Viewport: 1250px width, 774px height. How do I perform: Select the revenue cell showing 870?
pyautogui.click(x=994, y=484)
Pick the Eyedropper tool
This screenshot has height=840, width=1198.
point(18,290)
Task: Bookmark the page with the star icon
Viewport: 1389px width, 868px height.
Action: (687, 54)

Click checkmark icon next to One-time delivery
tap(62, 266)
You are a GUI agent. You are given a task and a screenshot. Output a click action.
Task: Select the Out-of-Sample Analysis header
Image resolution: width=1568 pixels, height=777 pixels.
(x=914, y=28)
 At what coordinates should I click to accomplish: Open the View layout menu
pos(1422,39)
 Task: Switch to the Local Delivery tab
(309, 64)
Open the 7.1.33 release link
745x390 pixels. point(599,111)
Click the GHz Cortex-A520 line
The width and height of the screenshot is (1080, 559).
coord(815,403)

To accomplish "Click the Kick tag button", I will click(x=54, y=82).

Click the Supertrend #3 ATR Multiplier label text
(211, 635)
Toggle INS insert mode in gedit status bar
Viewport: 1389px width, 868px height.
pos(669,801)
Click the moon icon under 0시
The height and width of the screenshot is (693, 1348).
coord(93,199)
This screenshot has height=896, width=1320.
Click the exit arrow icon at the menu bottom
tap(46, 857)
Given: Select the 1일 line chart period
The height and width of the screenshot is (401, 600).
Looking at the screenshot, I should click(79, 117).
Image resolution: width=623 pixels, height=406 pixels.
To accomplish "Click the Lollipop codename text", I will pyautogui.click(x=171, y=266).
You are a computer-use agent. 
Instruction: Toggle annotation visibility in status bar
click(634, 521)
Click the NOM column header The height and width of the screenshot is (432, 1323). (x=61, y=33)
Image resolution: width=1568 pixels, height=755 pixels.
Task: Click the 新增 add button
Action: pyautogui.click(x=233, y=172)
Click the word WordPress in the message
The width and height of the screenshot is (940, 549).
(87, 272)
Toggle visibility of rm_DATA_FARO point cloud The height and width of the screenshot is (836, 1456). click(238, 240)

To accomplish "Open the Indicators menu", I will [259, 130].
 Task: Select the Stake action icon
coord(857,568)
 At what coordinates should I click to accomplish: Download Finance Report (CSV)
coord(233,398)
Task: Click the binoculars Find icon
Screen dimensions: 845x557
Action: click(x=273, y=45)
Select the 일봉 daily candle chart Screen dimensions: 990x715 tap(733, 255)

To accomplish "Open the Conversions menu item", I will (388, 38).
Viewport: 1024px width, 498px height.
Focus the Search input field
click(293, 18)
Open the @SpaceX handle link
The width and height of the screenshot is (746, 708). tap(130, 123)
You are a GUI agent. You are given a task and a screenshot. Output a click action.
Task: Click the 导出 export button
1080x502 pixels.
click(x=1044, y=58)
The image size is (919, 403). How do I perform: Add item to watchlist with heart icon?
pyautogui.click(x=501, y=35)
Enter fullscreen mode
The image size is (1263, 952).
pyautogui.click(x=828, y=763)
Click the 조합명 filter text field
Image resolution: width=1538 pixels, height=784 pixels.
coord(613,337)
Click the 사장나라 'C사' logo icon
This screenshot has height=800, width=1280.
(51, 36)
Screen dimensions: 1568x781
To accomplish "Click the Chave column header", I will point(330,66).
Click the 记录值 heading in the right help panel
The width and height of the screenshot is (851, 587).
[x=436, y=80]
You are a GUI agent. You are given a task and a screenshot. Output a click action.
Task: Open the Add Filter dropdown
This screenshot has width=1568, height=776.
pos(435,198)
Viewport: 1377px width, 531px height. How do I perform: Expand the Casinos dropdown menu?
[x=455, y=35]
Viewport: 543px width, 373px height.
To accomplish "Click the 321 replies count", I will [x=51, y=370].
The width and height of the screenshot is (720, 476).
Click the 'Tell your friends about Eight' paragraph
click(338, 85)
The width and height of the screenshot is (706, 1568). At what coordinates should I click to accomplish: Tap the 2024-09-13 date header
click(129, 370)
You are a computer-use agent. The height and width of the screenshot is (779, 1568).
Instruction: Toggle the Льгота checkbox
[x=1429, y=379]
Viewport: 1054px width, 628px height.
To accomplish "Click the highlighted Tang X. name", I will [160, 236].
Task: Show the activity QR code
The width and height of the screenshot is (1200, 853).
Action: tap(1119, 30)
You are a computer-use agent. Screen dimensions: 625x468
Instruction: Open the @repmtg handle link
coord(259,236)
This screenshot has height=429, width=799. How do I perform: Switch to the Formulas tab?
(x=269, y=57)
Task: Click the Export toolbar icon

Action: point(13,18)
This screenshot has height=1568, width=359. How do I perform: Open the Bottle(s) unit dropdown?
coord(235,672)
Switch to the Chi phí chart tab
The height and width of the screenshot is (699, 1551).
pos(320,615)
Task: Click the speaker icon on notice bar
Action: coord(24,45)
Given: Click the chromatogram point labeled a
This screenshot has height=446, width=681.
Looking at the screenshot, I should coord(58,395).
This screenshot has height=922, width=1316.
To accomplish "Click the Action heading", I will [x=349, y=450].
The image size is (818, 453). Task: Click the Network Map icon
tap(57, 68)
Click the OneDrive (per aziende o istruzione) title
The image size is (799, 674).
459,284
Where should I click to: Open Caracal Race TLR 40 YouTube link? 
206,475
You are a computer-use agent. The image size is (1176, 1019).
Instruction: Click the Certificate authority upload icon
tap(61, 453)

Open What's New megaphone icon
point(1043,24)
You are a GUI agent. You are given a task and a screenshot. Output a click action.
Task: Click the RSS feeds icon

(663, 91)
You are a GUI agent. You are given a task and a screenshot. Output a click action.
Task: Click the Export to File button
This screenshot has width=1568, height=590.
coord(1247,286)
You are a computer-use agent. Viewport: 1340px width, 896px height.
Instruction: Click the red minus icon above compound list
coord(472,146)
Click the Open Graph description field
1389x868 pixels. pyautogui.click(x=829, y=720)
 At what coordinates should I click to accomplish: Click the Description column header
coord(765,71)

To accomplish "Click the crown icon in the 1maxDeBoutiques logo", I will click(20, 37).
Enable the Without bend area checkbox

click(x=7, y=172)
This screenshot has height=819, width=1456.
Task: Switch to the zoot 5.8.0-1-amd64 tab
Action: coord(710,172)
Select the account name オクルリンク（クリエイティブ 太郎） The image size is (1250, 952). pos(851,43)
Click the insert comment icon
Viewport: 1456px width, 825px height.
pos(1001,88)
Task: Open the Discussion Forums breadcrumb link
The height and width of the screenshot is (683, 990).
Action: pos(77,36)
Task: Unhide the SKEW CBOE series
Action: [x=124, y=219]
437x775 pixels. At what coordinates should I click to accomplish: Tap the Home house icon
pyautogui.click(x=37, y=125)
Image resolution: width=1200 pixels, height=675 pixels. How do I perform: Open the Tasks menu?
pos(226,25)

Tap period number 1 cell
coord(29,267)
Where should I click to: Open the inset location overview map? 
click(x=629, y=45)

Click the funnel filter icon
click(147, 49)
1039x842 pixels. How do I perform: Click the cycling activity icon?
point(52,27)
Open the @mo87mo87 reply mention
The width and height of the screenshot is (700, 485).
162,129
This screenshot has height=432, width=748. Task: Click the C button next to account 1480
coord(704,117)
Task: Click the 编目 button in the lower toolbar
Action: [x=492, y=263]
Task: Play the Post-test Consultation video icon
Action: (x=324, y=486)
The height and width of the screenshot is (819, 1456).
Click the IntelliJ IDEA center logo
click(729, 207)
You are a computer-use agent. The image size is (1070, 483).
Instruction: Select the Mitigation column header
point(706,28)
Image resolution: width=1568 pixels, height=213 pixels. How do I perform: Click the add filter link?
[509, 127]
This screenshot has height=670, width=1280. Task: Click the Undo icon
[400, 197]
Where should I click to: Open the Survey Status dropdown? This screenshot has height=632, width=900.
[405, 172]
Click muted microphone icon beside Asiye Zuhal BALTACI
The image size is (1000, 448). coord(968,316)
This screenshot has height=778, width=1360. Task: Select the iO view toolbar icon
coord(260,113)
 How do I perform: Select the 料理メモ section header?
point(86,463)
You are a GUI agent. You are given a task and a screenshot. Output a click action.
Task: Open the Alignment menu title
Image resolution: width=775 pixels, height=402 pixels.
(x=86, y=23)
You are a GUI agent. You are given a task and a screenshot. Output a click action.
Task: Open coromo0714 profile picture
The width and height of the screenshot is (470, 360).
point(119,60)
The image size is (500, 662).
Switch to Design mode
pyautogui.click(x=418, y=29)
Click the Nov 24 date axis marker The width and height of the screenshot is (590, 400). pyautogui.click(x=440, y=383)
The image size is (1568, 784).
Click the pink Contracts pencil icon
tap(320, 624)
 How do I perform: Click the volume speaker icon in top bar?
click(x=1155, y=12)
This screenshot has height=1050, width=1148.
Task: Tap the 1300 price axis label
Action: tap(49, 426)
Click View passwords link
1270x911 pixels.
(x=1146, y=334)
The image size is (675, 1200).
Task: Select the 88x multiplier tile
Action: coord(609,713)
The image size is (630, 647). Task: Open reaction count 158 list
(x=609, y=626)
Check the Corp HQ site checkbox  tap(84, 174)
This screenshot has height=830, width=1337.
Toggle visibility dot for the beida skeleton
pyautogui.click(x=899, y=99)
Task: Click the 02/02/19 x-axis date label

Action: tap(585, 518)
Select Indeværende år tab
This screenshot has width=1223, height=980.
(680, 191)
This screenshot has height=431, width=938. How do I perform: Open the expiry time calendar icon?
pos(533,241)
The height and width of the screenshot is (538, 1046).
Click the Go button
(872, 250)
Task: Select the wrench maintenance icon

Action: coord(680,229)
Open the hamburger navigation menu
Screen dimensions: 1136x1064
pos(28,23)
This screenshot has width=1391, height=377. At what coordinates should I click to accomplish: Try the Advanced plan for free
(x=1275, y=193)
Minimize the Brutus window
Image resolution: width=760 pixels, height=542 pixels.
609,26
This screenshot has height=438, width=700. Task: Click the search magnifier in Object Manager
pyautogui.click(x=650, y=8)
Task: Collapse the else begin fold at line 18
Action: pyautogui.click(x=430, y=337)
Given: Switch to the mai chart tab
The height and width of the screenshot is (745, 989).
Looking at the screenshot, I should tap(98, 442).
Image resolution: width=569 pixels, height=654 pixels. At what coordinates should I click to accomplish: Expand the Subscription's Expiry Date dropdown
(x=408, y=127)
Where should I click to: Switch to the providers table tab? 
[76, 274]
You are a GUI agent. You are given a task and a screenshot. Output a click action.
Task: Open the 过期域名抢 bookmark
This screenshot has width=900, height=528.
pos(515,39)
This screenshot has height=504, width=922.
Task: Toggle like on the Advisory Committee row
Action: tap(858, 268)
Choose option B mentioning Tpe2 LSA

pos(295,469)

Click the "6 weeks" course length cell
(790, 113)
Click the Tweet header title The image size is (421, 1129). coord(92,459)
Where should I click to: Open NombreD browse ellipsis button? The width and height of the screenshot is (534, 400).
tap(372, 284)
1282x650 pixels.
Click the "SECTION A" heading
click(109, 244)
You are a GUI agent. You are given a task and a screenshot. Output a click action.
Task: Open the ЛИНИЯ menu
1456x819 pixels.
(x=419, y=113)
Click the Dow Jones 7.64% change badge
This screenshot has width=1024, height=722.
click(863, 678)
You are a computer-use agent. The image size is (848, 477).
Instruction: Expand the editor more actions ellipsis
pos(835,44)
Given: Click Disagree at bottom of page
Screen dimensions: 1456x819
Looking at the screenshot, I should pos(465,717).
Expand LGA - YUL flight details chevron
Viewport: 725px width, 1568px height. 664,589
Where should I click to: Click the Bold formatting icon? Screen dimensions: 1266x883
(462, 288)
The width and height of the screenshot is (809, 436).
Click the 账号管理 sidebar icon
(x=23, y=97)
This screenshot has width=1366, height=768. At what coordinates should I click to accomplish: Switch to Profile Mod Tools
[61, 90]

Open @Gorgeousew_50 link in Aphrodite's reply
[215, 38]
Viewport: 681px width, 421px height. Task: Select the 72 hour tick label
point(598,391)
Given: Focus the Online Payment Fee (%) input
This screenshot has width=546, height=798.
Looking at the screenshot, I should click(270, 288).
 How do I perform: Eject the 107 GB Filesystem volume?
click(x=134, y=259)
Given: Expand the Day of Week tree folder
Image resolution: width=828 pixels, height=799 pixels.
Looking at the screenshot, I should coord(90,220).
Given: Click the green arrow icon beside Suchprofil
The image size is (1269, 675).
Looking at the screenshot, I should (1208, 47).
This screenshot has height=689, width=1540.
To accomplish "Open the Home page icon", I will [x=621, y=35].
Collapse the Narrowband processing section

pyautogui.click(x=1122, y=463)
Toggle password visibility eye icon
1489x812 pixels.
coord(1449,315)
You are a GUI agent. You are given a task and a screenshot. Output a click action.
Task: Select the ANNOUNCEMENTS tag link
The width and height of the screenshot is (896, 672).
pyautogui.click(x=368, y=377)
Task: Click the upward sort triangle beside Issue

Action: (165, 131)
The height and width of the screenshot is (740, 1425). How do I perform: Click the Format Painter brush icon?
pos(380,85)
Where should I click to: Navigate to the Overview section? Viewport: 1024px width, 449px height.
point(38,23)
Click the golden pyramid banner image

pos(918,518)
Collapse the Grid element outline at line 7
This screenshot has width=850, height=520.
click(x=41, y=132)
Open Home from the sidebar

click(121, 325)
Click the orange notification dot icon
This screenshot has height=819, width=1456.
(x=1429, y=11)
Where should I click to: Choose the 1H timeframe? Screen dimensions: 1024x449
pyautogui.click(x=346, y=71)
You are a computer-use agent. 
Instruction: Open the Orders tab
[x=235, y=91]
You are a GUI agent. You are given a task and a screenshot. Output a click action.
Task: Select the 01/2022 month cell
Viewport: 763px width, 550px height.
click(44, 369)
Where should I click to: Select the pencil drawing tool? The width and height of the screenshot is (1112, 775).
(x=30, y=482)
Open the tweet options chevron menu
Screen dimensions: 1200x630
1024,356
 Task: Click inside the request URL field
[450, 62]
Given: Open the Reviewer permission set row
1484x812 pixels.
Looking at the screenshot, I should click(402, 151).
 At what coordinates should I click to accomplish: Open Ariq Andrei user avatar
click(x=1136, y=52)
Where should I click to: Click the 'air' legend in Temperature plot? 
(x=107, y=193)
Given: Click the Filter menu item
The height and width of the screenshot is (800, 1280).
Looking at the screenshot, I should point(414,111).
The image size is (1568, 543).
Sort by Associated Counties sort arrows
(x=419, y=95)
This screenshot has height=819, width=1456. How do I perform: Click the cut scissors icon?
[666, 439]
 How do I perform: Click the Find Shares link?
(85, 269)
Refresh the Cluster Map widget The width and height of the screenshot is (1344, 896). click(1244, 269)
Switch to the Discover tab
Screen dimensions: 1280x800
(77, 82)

**Task prompt**
Rewrite everything from the line containing "How do I perform: Select the 料理メモ" down to the line containing "(x=86, y=23)", changing "Alignment" to "Format" and leaving the rest as it is.

**Task answer**
 How do I perform: Select the 料理メモ section header?
point(86,463)
You are a GUI agent. You are given a task and a screenshot. Output a click action.
Task: Open the Format menu title
Image resolution: width=775 pixels, height=402 pixels.
(x=86, y=23)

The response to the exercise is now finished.